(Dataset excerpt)

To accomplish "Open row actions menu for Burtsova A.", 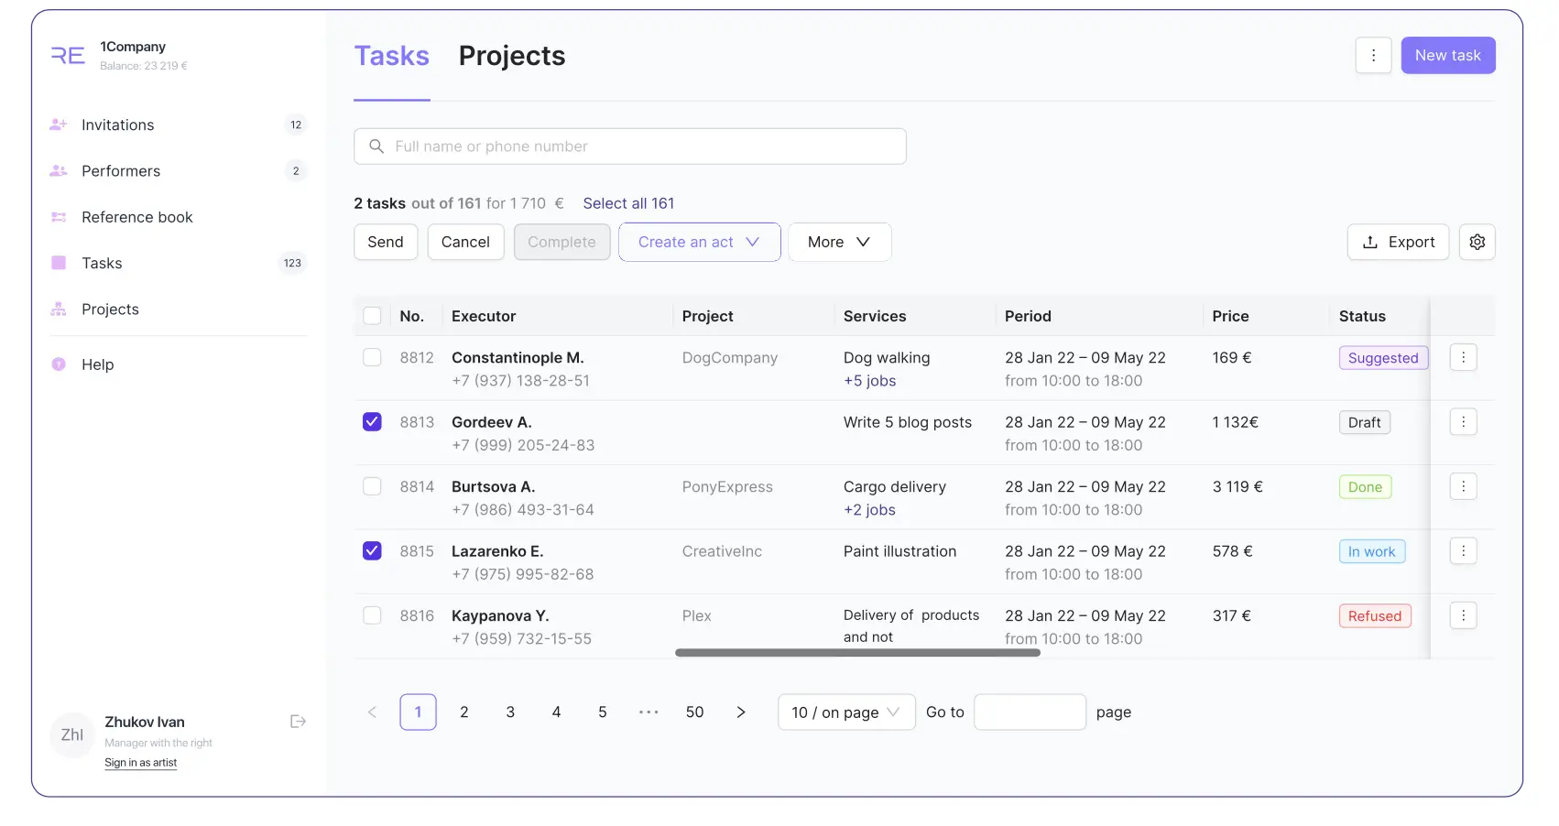I will click(1463, 486).
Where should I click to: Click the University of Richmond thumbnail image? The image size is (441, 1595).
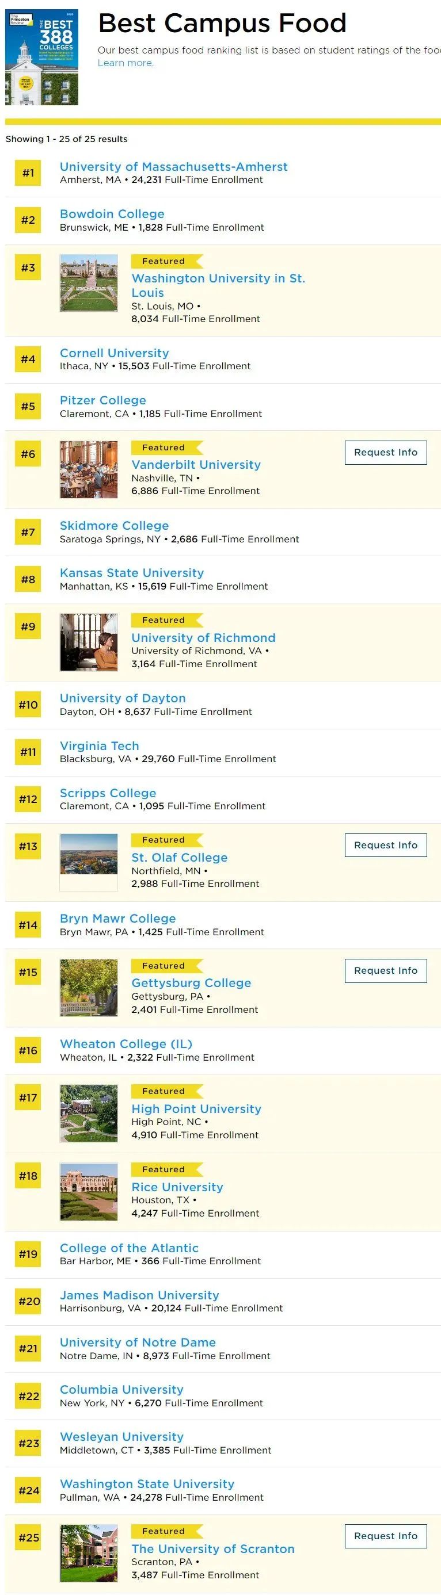[89, 642]
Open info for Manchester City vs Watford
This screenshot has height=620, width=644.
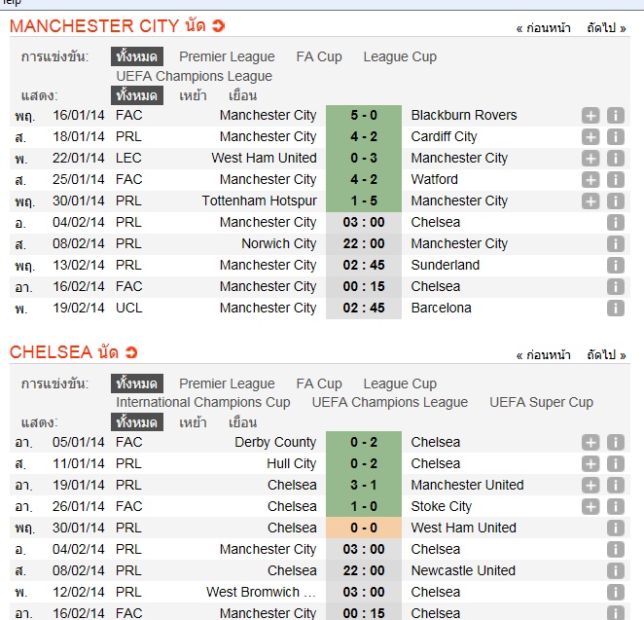tap(615, 180)
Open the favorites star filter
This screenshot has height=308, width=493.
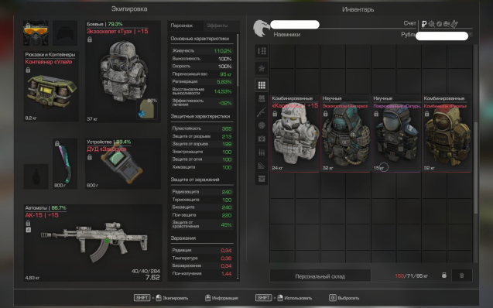[262, 68]
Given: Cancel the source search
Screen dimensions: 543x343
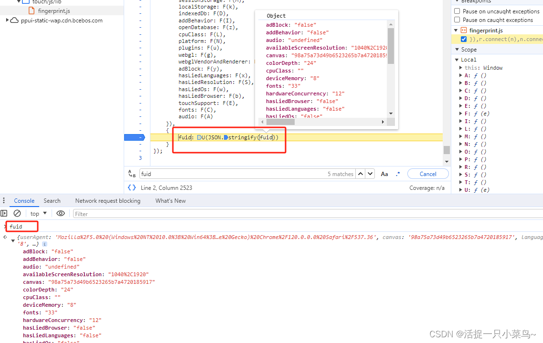Looking at the screenshot, I should point(428,174).
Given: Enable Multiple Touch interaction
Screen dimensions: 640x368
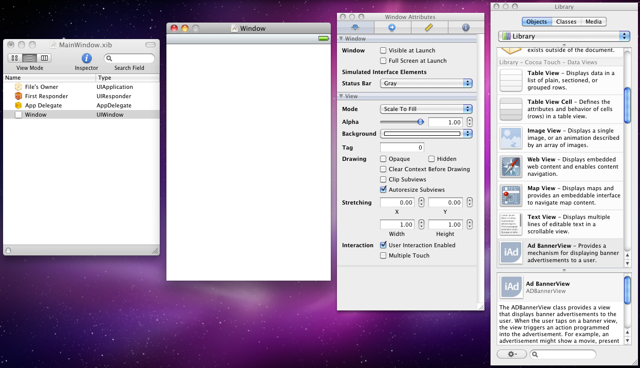Looking at the screenshot, I should click(x=383, y=255).
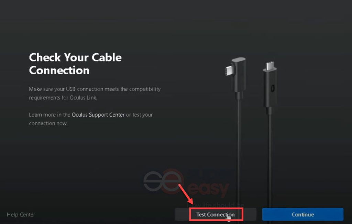Click the Test Connection button
The height and width of the screenshot is (224, 352).
click(216, 214)
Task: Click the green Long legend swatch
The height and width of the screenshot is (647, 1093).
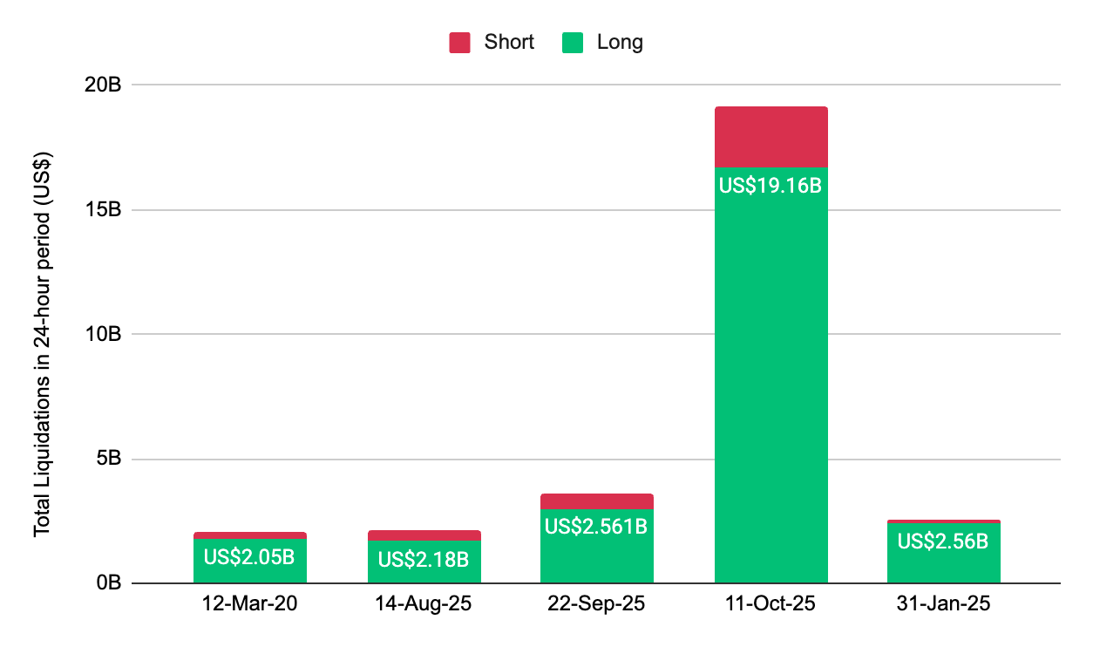Action: (573, 42)
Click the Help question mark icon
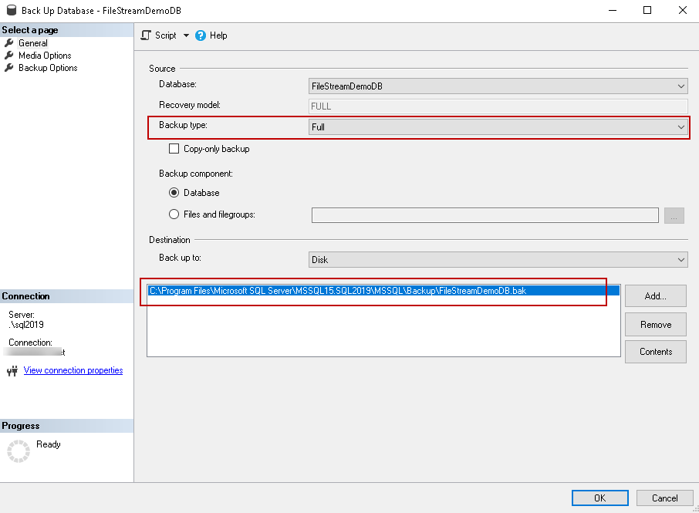The image size is (699, 513). [x=201, y=35]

The exercise: Reproduce the stretch of lines from the one containing "Open the favorites star filter" through the end of the dataset excerpt, both included, and omit the pictures.

Exercise answer:
Open the favorites star filter
This screenshot has height=308, width=493.
[262, 68]
Given: Cancel the source search
Screen dimensions: 543x343
Looking at the screenshot, I should point(428,174).
Given: Enable Multiple Touch interaction
Screen dimensions: 640x368
Looking at the screenshot, I should click(x=383, y=255).
Click the Test Connection button
The height and width of the screenshot is (224, 352).
click(216, 214)
Task: Click the green Long legend swatch
The height and width of the screenshot is (647, 1093).
Action: (573, 42)
Click the Help question mark icon
The image size is (699, 513). [x=201, y=35]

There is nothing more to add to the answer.